税務の動向 「信託終了で取得した空き家には譲渡特例を適用できず」
Q1

 記事にある「信託」とは、どのような制度なのでしょうか?また、課税関係はどのようになるのでしょうか?

 

A1

 信託とは、「委託者」が「受託者」に財産を譲渡し、「受益者」のために管理・運用・処分を行わせる行為です。

信託では、主に3人の登場人物がいます。①元の財産を持っている「委託者」、②委託者から財産を信託譲渡によって取得して、財産の管理処分など必要行為を行う義務を負う「受託者」、そして、③受託者の行う信託行為によって利益を受ける「受益者」です。

 

典型的には、信託譲渡は無償で行われます。それは信託目的に従って受託者が信託財産を管理・運用・処分することについて信頼関係があるからです。委託者は受託者を信じて託すのです。

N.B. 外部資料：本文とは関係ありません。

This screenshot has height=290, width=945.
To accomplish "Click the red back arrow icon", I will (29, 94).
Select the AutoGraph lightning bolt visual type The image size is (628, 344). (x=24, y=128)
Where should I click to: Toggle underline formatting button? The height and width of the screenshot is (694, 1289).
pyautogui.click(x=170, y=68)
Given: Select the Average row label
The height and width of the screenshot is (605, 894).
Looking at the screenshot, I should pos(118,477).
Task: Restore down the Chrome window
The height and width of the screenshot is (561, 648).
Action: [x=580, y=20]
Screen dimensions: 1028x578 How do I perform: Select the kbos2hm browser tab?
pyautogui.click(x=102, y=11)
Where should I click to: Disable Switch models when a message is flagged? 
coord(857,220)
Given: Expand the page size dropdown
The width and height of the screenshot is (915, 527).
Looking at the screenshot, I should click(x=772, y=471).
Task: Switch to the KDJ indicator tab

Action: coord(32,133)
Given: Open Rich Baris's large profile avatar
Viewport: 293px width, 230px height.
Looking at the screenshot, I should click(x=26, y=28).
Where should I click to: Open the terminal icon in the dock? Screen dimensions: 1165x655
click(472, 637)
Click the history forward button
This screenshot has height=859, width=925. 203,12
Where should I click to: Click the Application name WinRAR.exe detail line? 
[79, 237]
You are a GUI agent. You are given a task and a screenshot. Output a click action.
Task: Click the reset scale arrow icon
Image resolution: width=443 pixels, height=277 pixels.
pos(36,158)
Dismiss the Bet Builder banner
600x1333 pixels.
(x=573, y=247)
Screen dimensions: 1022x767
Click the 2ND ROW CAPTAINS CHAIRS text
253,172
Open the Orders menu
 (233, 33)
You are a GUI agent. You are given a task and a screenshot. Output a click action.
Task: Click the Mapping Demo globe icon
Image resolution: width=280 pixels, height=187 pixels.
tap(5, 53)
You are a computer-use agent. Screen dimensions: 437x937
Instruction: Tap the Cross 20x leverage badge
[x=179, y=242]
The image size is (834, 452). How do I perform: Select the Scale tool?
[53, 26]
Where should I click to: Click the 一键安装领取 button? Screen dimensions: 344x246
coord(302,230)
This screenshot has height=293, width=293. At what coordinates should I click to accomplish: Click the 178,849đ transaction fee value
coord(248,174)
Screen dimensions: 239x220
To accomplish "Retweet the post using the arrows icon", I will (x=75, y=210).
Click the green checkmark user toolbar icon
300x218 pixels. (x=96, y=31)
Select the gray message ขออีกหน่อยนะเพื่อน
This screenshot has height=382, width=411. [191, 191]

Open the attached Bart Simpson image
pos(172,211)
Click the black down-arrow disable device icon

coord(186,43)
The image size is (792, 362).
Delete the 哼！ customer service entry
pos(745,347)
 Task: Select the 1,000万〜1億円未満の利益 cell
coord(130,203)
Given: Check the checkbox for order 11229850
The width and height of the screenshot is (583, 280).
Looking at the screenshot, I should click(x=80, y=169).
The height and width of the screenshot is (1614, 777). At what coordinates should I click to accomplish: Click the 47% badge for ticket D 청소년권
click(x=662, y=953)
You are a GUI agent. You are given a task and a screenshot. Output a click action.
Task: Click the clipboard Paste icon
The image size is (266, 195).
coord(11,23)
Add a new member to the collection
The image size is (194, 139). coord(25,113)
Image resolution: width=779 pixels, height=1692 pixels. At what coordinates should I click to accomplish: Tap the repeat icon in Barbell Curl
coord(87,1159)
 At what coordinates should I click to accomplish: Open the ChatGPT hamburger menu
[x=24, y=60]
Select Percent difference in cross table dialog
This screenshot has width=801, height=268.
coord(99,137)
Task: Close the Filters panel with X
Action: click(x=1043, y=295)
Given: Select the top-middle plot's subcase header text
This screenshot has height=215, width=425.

ただ、受託者は信託財産の所有者となりますが、それはあくまでも受益者のために管理・運用・処分をするための手段です。所有権があるからといって、受託者自身で随意に処分等できるわけではありません。

また、所有権を移転せずに預託して管理させるエスクロー契約は、信託と類似していますが、所有権移転の有無という部分で異なります。

 

信託に関する課税関係は、受益者が信託財産を有するものとみなして、収益発生時に課税するのが原則です。

したがって、信託財産に属する資産及び負債は、受益者が有するものとみなし、その信託財産から生じる収益及び費用も受益者の収益及び費用とみなして、所得税及び法人税が課されることになります。

このように受益者に対して課税が行われる信託を、受益者等課税信託と呼びます。

なお、この受益者等課税信託では、受託者は信託財産を預かっているだけですので、課税関係が生じません。

 

この例外として、受益者が収益の発生時ではなく受領時に課税される集団投資信託という類型もあります。

一方で、受益者が存在しない場合などは、信託財産自体を法人とみなして受託者に課税をします。これは法人課税信託と呼ばれる類型です。